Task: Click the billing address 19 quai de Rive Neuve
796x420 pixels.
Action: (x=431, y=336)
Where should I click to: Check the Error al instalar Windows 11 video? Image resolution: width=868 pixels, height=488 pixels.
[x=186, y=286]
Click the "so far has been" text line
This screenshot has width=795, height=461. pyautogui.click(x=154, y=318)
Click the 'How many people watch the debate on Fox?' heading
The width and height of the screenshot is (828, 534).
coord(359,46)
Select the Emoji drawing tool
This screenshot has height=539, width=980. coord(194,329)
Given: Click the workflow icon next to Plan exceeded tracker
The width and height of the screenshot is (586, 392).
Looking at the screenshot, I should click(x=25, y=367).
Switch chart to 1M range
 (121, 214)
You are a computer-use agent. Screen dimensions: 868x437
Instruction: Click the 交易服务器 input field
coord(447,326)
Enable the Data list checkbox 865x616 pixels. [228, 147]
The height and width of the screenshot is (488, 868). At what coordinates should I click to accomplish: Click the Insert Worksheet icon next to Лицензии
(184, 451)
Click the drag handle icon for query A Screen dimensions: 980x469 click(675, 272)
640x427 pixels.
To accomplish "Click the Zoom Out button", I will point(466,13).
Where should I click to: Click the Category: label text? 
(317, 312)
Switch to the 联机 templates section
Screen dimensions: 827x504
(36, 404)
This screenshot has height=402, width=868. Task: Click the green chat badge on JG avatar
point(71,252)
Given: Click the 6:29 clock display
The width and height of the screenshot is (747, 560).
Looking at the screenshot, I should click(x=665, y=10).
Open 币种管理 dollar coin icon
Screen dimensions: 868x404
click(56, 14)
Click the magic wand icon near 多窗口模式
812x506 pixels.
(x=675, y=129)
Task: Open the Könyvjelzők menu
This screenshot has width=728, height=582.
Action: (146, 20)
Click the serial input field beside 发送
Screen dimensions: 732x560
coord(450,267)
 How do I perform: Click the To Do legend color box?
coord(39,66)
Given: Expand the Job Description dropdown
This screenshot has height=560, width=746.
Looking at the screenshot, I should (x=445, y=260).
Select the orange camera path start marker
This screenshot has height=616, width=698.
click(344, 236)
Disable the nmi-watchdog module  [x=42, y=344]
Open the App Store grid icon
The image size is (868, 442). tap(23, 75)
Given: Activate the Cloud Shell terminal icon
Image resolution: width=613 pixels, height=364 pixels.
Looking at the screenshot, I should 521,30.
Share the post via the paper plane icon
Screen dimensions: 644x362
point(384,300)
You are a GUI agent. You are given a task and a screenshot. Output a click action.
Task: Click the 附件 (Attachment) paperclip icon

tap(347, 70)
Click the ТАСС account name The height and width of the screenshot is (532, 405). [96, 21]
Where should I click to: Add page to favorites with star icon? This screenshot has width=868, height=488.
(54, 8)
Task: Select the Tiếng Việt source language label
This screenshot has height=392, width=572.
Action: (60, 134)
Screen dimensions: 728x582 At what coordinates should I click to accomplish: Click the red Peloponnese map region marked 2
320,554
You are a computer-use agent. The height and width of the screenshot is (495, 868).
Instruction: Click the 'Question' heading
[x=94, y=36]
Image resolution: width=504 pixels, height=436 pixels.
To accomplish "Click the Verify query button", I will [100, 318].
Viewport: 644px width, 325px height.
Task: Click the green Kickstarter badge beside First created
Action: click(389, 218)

______________________________

Activity
Whenever the word "agent" shows up in a line of the entries, list that line.

Task response
You are a computer-use agent. Screen dimensions: 868x437
You are a GUI agent. You are given a task and a screenshot. Output a click action.
You are a computer-use agent. The height and width of the screenshot is (495, 868).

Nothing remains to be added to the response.